810 N.Y.S.2d 498 | N.Y. App. Div. | 2006
Ordered that the order is affirmed insofar as appealed from, with costs.
In this action on behalf of a putative class of members who purchased automobile tires in New York, the plaintiff seeks to recover damages against producers of rubber processing chemicals for conspiring to artificially fix, raise, stabilize, and maintain the price of rubber processing chemicals, thereby causing the plaintiff and others similarly situated to pay inflated prices for tires processed with the defendants’ chemicals.
The Supreme Court properly dismissed the plaintiffs General Business Law § 340 (the Donnelly Act) class action claim as barred by CPLR 901 (b) (see Paltre v General Motors Corp., 26 AD3d 481 [2006] [decided herewith]).
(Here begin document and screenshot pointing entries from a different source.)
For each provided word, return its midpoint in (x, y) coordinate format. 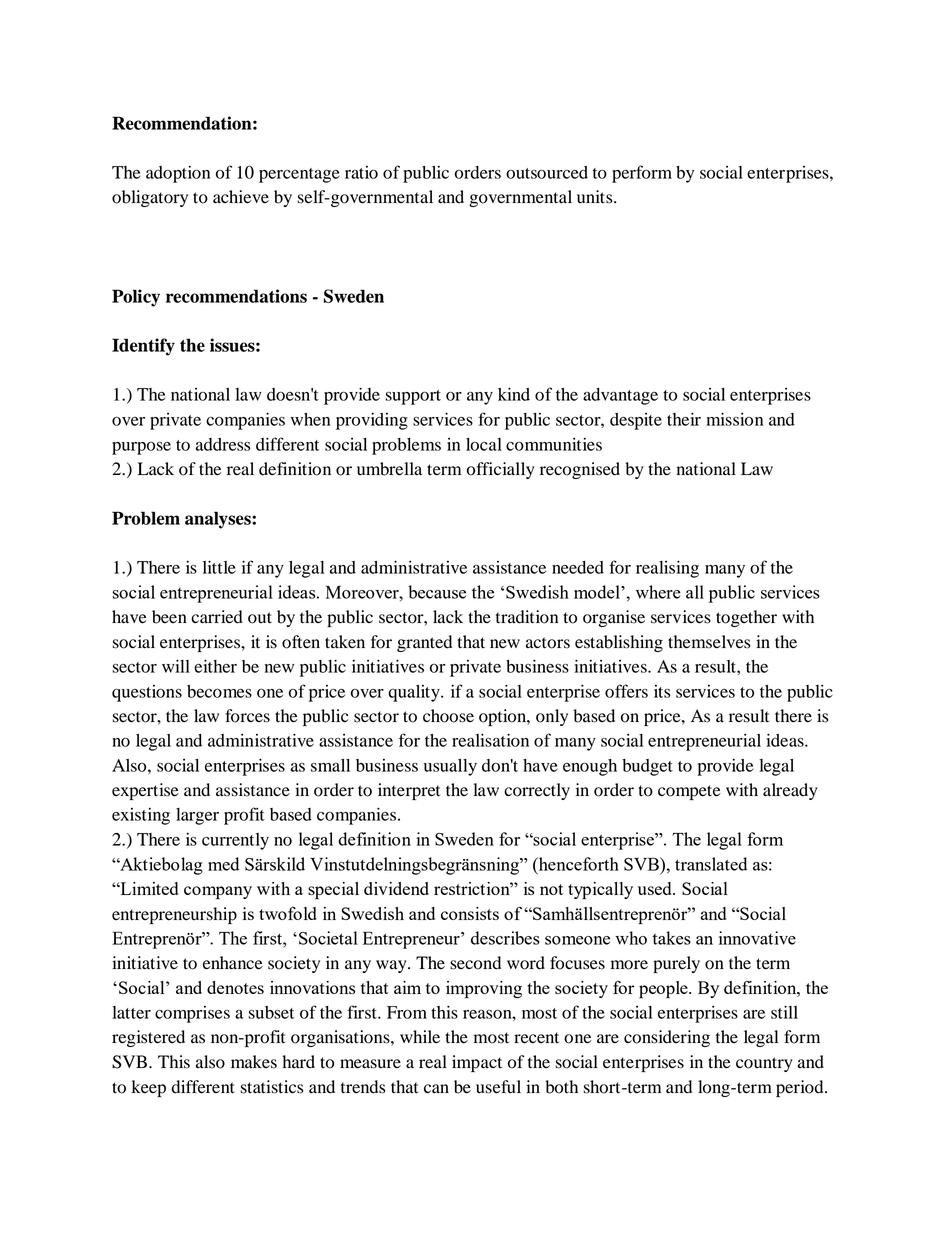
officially (501, 470)
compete (689, 792)
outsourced (547, 172)
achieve (241, 197)
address (223, 444)
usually (450, 767)
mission (734, 419)
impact (477, 1063)
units (596, 197)
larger (197, 816)
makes (254, 1062)
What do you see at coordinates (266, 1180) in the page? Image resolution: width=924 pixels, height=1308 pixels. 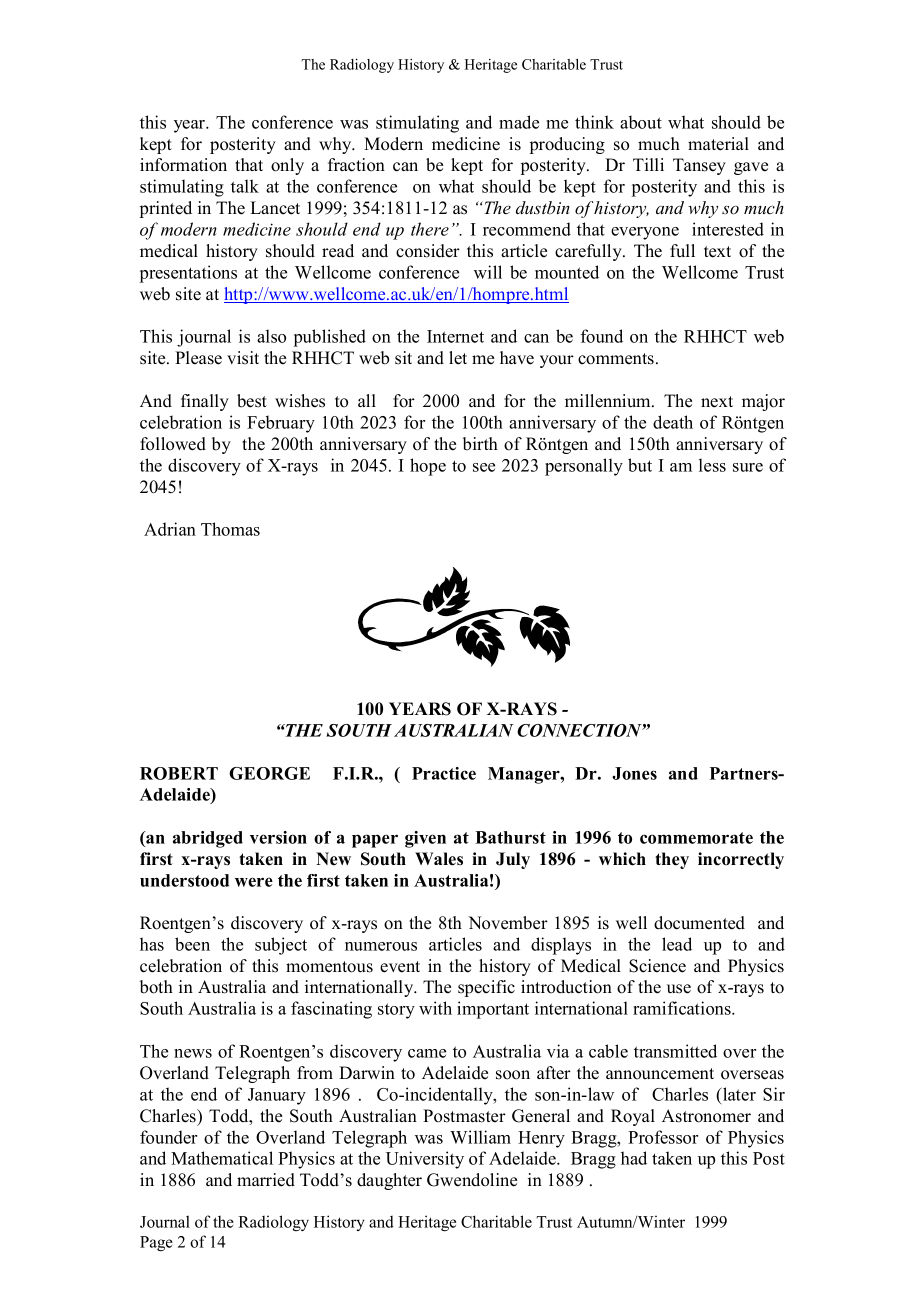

The Supreme Court likewise properly dismissed the plaintiffs claim to recover damages for unjust enrichment. Because the plaintiff was not in privity with the defendants, the plaintiff cannot maintain an action against them to recover damages for unjust enrichment (see Outrigger Constr. Co. v Bank Leumi Trust Co. of N.Y., 240 AD2d 382, 384 [1997]; Kagan v K-Tel Entertainment, 172 AD2d 375, 376 [1991]; Sybelle Carpet & Linoleum of Southampton v East End Collaborative, 167 AD2d 535, 536-537 [1990]; Kapral's Tire Serv. v Aztek Tread Corp., 124 AD2d 1011, 1013 [1986]). We decline to follow the decision of the Appellate Division, First Department, in Cox v Microsoft Corp. (8 AD3d 39, 40 [2004]), which dispenses with the requirement of privity for a claim sounding in unjust enrichment. Crane, J.P., Santucci, Mastro and Dillon, JJ., concur.